Cette étude examine l'impact des variables sociodémographiques et du fonctionnement familial sur les capacités cognitives de survivants de tumeurs cérébrales pédiatriques (PBTS), en tenant compte des facteurs médicaux. Cent participants ont été évalués avec le WISC-IV/V et le BRIEF2. Résultats : un emploi parental et un niveau d'éducation plus élevés sont associés à de meilleurs scores cognitifs, tandis qu'un meilleur fonctionnement familial est lié à un QI total plus élevé. Ces associations persistent après ajustement pour les facteurs médicaux, soulignant l'importance d'une approche holistique et centrée sur la famille dans le suivi des survivants.

Points clés

Les survivants de tumeurs cérébrales pédiatriques présentent un risque élevé de troubles neurocognitifs. Avoir deux parents employés est associé à des scores de QI plus élevés (bêtas de 14.79 à 15.63). Un niveau d'éducation parental plus élevé est lié à de meilleures performances cognitives (bêtas de 11.98 à 14.72). Un meilleur fonctionnement familial est associé à un QI total plus élevé (bêtas de -0.80 à -0.82).

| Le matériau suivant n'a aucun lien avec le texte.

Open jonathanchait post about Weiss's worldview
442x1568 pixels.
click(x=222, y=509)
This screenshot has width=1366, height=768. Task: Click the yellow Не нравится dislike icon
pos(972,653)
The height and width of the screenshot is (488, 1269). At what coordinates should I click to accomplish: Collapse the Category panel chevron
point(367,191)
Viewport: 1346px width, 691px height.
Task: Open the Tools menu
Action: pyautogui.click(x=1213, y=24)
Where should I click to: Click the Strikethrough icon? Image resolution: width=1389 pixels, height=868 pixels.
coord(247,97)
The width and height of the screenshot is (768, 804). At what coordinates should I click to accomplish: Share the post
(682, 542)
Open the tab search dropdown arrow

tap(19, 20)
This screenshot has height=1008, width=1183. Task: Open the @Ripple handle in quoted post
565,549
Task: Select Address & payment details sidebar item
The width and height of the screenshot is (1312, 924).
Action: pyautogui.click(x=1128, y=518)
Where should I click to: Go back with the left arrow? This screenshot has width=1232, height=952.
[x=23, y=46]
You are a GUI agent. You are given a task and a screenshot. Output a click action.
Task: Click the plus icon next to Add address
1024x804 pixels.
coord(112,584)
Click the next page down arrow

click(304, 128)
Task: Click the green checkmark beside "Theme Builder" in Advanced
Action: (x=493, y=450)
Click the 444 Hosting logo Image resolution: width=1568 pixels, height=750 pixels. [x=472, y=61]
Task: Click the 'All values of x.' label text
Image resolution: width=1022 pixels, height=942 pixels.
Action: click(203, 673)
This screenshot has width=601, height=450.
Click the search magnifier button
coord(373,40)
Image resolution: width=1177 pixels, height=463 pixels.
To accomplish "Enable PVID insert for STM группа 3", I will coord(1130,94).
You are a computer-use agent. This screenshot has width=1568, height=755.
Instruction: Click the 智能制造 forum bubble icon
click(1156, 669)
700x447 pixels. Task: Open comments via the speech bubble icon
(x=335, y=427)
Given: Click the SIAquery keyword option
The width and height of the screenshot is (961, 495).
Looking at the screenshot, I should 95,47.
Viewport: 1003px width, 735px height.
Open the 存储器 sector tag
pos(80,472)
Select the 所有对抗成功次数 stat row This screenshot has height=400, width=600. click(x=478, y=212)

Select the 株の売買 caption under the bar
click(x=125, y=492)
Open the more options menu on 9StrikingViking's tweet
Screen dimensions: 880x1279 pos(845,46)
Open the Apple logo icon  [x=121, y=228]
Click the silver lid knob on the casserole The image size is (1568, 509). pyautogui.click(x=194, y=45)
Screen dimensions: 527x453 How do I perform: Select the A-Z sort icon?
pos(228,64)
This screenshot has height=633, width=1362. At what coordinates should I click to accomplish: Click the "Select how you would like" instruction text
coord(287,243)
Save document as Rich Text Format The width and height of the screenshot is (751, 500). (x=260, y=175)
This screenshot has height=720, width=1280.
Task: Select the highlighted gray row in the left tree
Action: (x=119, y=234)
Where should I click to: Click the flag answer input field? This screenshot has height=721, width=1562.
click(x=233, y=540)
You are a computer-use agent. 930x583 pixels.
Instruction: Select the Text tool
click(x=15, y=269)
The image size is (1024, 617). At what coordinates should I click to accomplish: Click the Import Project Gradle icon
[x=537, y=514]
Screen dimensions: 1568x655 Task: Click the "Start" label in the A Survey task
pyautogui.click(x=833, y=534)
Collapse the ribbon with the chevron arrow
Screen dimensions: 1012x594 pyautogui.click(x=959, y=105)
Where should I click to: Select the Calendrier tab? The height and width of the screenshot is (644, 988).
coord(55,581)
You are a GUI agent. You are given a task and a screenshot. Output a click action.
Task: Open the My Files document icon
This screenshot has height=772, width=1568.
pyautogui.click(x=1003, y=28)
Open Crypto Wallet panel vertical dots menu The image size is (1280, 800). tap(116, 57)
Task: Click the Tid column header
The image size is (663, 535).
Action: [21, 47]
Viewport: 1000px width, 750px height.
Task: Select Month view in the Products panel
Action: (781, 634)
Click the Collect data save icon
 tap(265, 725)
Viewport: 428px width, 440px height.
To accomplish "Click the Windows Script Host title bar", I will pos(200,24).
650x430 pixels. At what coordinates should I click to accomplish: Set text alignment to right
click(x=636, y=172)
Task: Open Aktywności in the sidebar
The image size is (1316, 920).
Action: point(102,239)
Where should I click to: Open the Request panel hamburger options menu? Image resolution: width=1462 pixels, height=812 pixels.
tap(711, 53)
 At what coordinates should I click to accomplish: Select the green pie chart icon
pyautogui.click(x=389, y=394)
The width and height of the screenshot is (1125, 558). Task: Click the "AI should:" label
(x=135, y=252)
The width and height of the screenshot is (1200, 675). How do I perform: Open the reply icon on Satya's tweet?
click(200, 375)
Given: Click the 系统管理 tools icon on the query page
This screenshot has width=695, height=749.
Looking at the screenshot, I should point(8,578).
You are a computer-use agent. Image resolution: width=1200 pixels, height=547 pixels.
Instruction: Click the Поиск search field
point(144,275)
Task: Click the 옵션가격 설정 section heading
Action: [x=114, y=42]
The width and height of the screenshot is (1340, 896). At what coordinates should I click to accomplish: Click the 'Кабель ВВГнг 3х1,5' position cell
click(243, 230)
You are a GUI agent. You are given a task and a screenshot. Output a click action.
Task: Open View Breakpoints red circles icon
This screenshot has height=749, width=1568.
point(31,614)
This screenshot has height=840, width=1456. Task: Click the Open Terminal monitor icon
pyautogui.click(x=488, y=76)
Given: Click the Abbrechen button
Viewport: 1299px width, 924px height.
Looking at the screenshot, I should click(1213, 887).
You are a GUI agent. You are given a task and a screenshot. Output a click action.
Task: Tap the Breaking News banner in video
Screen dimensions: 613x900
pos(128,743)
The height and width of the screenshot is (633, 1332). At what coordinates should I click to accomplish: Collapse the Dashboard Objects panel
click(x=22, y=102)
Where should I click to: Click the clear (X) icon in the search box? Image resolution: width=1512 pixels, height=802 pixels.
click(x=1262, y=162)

Les associations entre facteurs sociocontextuels et résultats cognitifs restent significatives après ajustement pour les facteurs médicaux.

Implications cliniques

Les cliniciens devraient évaluer systématiquement les facteurs sociocontextuels dans le suivi des survivants de tumeurs cérébrales pédiatriques. Les interventions de soutien familial pourraient améliorer les résultats neurocognitifs chez ces patients. Une approche centrée sur la famille est essentielle dans les soins de survie, au-delà des seuls facteurs médicaux. Les politiques de santé devraient favoriser l'emploi parental et l'éducation comme leviers potentiels pour la rééducation cognitive.